Reference has already been made to the manner of occurrence of strobili on Sigillarian stems; it remains to describe the structure of these reproductive shoots. Sigillariostrobus, the name given to Sigillarian strobili, may be defined in general terms as follows:

Cylindrical cones, rarely dichotomously branched[510] as in species of Lycopodium and Selaginella, which may reach a length of 30 cm. (e.g. Sigillariostrobus nobilis Zeill.[511]) and a diameter 2–5 cm.; peduncle long and slender, sometimes bearing acicular bracts or, after leaf-fall, characterised by leaf-cushions and leaf-scars like those on vegetative shoots ([fig. 201], E). The stalked cones are borne in irregular verticils and in some species in vertical series, the fertile zones being separated by comparatively long sterile portions of the stem ([fig. 199]). The cones were deciduous and, in certain cases if not in all, the individual sporophylls became detached from the cone-axis on maturity. The slender axis bore spiral or verticillate imbricate sporophylls attached at right angles or more or less obliquely. The basal rhomboidal portion bore spores on its upper surface ([fig. 201], F), presumably enclosed in a somewhat radially elongated sporangium (fig. B) and was prolonged distally into a narrow lanceolate free portion, in some species with a ciliate border (fig. D). The sporangia probably produced megaspores and microspores, but such spores as have been recognised appear to belong to the former category. The designation Triletes is applied to isolated spores of Sigillaria or to those of Lepidodendron.

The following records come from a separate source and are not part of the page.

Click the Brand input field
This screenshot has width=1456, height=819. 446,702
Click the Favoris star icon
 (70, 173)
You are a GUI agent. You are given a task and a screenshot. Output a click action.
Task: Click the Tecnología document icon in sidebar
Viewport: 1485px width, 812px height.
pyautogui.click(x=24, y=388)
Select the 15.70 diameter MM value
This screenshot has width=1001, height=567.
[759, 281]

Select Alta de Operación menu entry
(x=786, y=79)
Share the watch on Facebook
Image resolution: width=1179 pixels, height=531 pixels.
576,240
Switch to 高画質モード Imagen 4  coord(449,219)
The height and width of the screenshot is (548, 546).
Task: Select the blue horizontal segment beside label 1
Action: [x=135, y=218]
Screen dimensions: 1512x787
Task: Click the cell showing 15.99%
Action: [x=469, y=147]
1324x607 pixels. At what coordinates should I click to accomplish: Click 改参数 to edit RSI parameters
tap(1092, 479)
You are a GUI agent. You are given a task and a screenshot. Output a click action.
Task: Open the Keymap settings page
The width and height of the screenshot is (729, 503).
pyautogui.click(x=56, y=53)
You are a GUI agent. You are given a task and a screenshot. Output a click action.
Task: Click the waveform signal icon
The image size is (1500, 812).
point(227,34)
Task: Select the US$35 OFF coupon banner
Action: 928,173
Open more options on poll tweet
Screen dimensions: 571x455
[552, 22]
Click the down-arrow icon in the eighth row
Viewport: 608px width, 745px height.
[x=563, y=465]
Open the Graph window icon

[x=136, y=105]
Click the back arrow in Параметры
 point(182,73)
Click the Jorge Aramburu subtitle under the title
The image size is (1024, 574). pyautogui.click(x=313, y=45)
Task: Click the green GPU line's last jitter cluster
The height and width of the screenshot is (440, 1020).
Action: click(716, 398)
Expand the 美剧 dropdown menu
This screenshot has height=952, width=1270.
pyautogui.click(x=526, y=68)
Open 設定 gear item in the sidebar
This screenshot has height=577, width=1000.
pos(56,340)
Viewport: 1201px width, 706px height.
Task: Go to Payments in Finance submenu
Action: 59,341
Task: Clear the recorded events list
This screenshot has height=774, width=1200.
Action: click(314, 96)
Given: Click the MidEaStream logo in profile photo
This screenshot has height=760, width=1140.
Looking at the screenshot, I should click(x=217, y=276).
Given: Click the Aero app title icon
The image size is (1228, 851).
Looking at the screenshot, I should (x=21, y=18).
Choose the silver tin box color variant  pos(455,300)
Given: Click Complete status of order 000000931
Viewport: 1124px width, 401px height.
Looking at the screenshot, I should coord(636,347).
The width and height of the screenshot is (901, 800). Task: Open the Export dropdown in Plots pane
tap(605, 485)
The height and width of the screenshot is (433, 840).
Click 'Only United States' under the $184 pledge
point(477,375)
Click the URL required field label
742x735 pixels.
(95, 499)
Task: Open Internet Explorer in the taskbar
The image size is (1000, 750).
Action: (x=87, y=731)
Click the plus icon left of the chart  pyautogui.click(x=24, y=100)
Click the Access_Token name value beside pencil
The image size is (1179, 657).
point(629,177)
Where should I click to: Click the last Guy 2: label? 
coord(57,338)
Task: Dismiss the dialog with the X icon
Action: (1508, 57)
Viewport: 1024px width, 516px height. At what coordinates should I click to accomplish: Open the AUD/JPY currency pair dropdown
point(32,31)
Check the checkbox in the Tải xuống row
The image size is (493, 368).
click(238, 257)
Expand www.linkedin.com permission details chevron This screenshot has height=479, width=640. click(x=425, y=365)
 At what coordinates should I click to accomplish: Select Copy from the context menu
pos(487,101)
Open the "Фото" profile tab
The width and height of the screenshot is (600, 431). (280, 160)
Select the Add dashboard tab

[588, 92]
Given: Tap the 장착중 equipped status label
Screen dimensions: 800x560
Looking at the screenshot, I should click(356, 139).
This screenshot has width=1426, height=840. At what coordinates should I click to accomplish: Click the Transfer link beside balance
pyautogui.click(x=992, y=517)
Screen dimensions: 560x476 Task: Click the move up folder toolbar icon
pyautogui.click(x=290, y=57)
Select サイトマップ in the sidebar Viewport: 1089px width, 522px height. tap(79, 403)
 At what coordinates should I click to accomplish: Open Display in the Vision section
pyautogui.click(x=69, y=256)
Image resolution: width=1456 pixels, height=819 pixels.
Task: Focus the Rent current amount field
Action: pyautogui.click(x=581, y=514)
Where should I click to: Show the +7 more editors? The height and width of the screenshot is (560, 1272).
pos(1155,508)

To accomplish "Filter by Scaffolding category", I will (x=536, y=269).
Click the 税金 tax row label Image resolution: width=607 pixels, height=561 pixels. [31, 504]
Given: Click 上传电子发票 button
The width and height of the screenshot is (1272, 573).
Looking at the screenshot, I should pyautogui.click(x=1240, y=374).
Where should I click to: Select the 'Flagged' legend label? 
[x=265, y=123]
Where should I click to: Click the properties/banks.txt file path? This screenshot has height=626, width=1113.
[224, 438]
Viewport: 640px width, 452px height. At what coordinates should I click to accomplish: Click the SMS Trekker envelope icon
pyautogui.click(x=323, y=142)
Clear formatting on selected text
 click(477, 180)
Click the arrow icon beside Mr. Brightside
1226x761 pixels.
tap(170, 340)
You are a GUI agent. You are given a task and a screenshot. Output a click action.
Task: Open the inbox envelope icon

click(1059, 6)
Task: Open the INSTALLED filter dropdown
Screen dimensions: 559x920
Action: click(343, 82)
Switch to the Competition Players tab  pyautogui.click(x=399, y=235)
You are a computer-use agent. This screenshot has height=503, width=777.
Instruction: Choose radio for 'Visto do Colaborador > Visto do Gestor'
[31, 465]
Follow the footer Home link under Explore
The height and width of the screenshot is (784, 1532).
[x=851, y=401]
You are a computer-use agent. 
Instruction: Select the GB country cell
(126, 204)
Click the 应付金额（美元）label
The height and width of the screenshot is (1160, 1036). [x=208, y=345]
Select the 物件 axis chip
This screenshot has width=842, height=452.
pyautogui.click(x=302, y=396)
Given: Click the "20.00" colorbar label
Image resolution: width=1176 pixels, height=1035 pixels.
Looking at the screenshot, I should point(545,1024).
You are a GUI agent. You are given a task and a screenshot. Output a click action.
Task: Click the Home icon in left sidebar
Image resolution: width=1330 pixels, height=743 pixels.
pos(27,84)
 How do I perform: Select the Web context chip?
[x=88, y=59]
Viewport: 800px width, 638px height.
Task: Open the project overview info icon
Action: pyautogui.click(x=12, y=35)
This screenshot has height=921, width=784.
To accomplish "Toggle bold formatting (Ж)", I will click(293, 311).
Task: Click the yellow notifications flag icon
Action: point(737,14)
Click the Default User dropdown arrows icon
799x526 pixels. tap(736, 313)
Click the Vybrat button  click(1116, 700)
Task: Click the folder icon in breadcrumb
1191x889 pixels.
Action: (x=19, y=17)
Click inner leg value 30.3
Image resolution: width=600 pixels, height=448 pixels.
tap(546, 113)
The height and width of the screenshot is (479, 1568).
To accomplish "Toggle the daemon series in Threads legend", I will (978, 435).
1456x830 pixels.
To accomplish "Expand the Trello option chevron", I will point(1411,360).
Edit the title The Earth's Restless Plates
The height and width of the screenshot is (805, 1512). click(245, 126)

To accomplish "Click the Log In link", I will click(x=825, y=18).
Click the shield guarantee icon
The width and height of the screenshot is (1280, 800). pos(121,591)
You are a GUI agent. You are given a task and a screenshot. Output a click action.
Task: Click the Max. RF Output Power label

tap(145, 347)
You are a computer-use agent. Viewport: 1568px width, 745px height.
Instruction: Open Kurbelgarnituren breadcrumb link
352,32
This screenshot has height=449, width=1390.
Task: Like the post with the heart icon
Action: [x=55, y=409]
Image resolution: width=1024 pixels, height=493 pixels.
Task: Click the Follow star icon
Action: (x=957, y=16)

Sigillariostrobus Tieghemi Zeiller[512] ([figs. 201], E, F). In this species, from the Coal-field of Valenciennes, the pedicel bore acicular leaves or bracts attached to the upper portion of leaf-cushions arranged in vertical series (fig. E). The cones reached a length of 16 cm. and a breadth of 2·5–5 cm.; the sporophylls are borne in alternating verticils with 8–10 in each whorl. Several megaspores (2 mm. in diameter) appear to have been produced in tetrads in each sporangium.